Dessa vez conquistei um sorriso sincero, mas havia algo sombrio e introspectivo nele. Ele se aproximou de mim novamente e perguntou:
- Porque você tem pena desse cara maluco?
- Você não vai ficar maluco - eu disse, firme. - Você é mais forte do que imagina. Da próxima vez que se sentir assim, se concentre em alguma coisa, para se lembrar
de quem você é.
- Como o quê? Você tem algum objeto mágico em mente?
- Não precisa ser mágico - eu disse, vasculhando meu cérebro. - Aqui. - Desprendi a cruz dourada do pescoço. - Isso sempre serviu para mim. Talvez possa ajudar você
- eu disse, e estendi a mão para colocar na dele, mas ele segurou a minha antes que eu pudesse tirá-la.
- O que é isso? - ele perguntou. Examinou mais de perto. - Espera... Já vi isso antes. Você usa o tempo todo.
- Comprei faz tempo, na Alemanha.
Ele ainda segurava a minha mão enquanto examinava a cruz.
- Sem ornamentos. Sem firulas. Sem símbolos secretos gravados.
- É por isso que gosto dela - eu disse. - Não precisa de enfeite. Muitas antigas crenças alquimistas se concentravam na pureza e na simplicidade. É isso que ela
representa. Talvez possa ajudar você a ficar com a mente lúcida.
Ele estava fitando a cruz, mas então levantou o olhar até encontrar o meu.
Alguma emoção que não pude identificar passou pelo seu rosto. Ele parecia ter descoberto alguma coisa, algo que o perturbava profundamente. Respirou fundo e, ainda
segurando a minha mão, me puxou para perto. Seus olhos verdes estavam escurecidos sob a luz das velas, mas mantinham o mesmo magnetismo. Seus dedos apertaram os
meus e senti um ardor se espalhar por meu corpo.
- Sage...
De repente a energia voltou, enchendo a sala de luz. Aparentemente, sem se preocupar com a conta, ele havia deixado todas as luzes acesas ao sair. O encanto se quebrou
e nós dois piscamos com a luminosidade súbita. Adrian deu um pulo para trás, deixando a cruz dourada na minha mão.
- Você não tem uma festa, um toque de recolher ou coisa assim? - ele perguntou abruptamente, sem me encarar. - Não quero prender você aqui. Nossa, não devia ter
te atrapalhado. Desculpe. Foi Aiden que te mandou mensagem, não foi?
- Brayden - eu disse, levantando. - E está tudo bem. Ele foi embora e agora vou voltar para Amberwood.
- Desculpe - ele repetiu, me acompanhando até a porta. - Desculpe por ter acabado com a sua noite.
- Com isso? - Contive o riso, pensando em todas as coisas malucas com que já havia me deparado na vida. - Não.
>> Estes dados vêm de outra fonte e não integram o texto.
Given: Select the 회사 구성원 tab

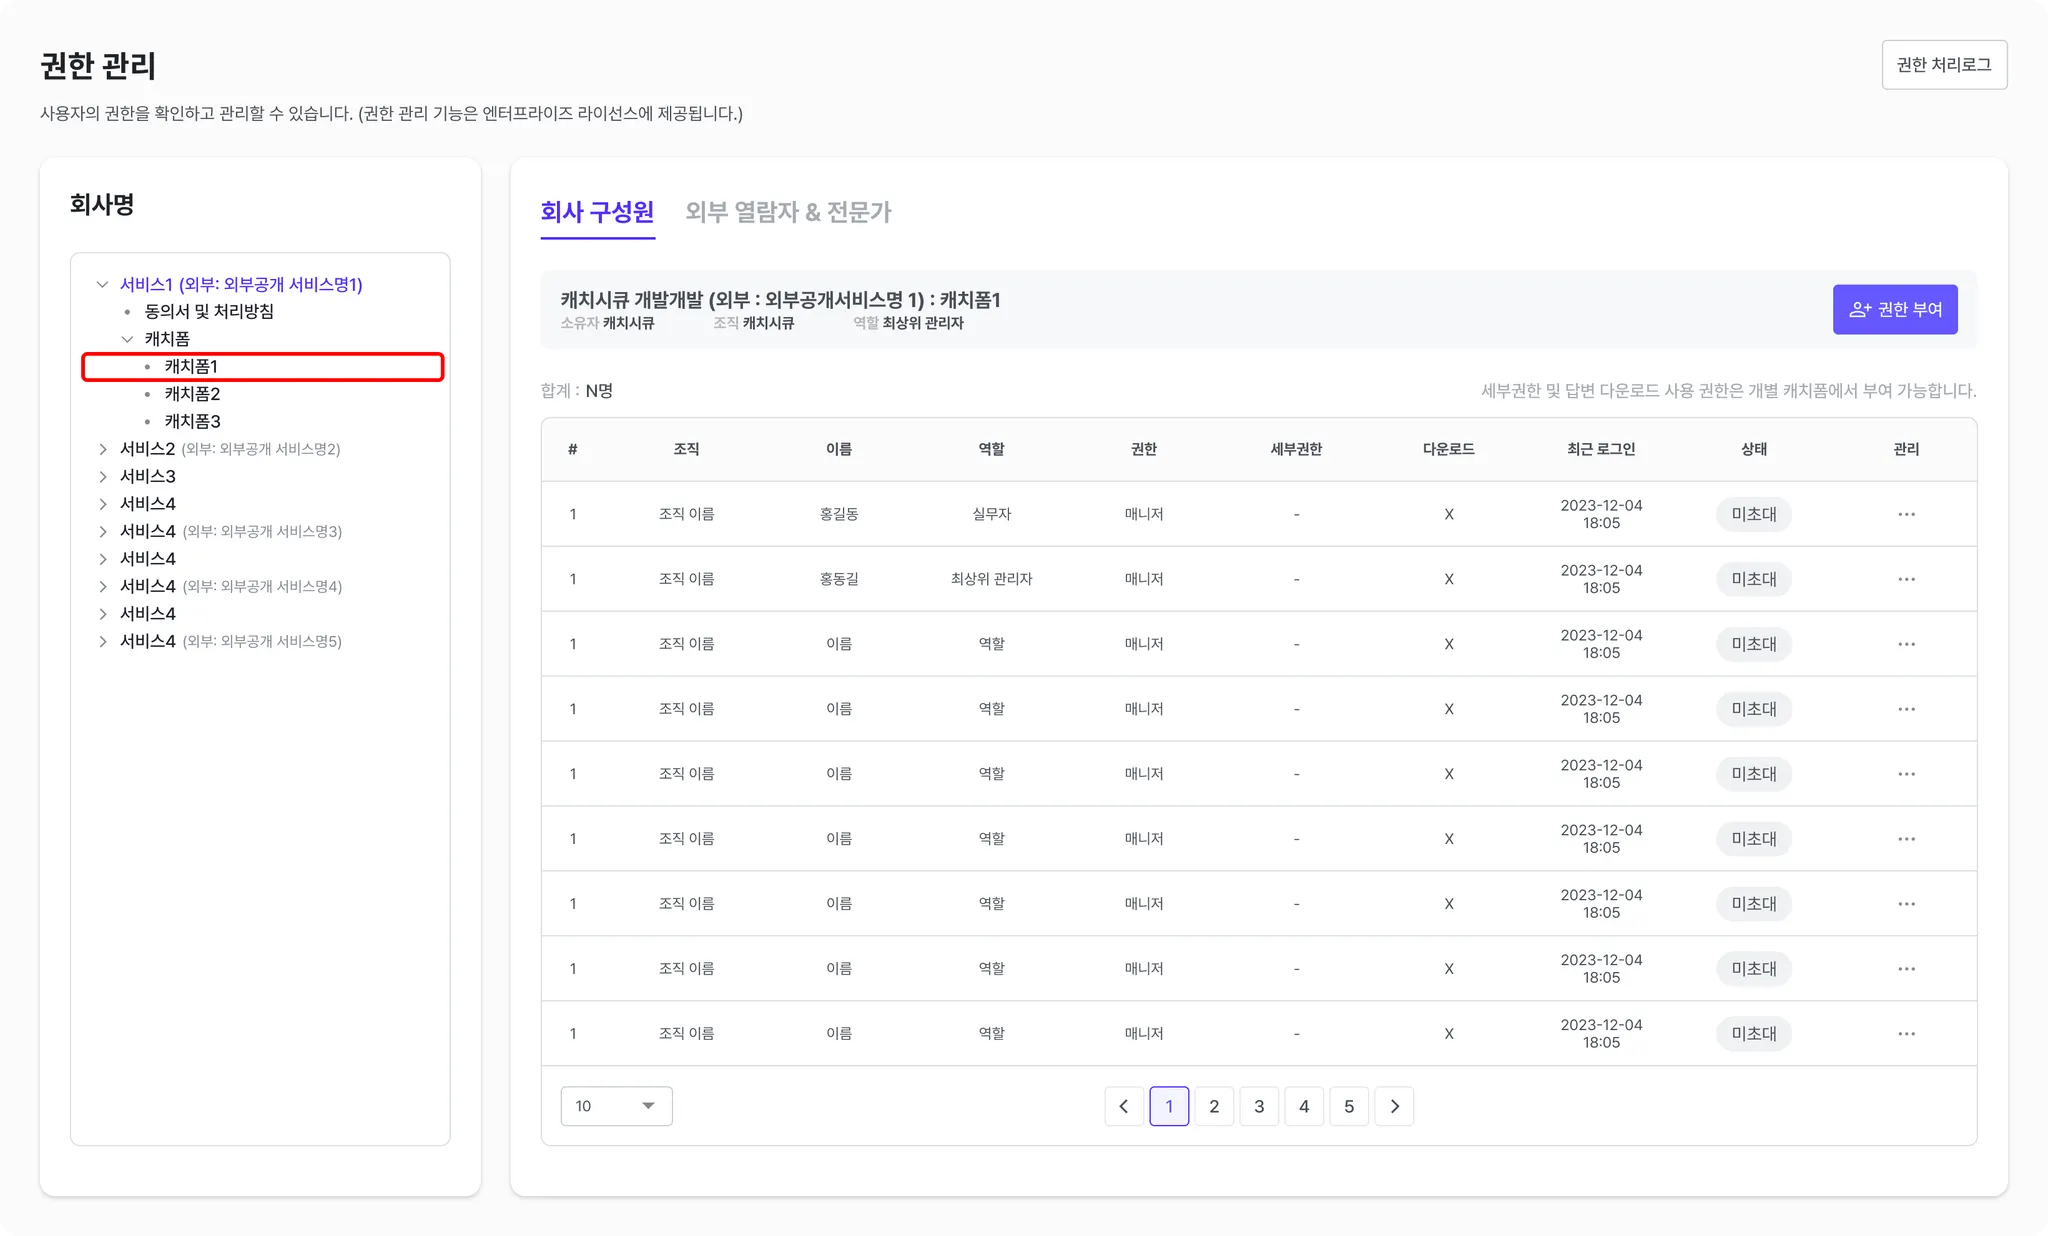Looking at the screenshot, I should [597, 212].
Precisaria de muito mais para acabar com a minha noite.
- Dei alguns passos e então parei. - Adrian?
Ele finalmente olhou nos meus olhos, mais uma vez me abalando com aquela intensidade.
- Sim?
- Da próxima vez... Da próxima vez que quiser conversar sobre alguma coisa comigo, qualquer coisa, não precisa beber pra ganhar coragem. É só dizer.
- Falar é fácil.
- Fazer também.
Continuei a caminhar para a porta e, dessa vez, foi ele que me deteve, colocando a mão sobre meu ombro.
- Sage?
- Sim? - perguntei, me virando.
- Sabe por que não gosto dele? Do Brayden? - Fiquei tão surpresa por ele ter acertado o nome que não consegui formular nenhuma resposta, embora muitas me viessem
à mente. - Por causa do que ele disse.
- Que parte?
Brayden havia dito muitas coisas, com muitos detalhes, então não ficou totalmente claro a que Adrian estava se referindo.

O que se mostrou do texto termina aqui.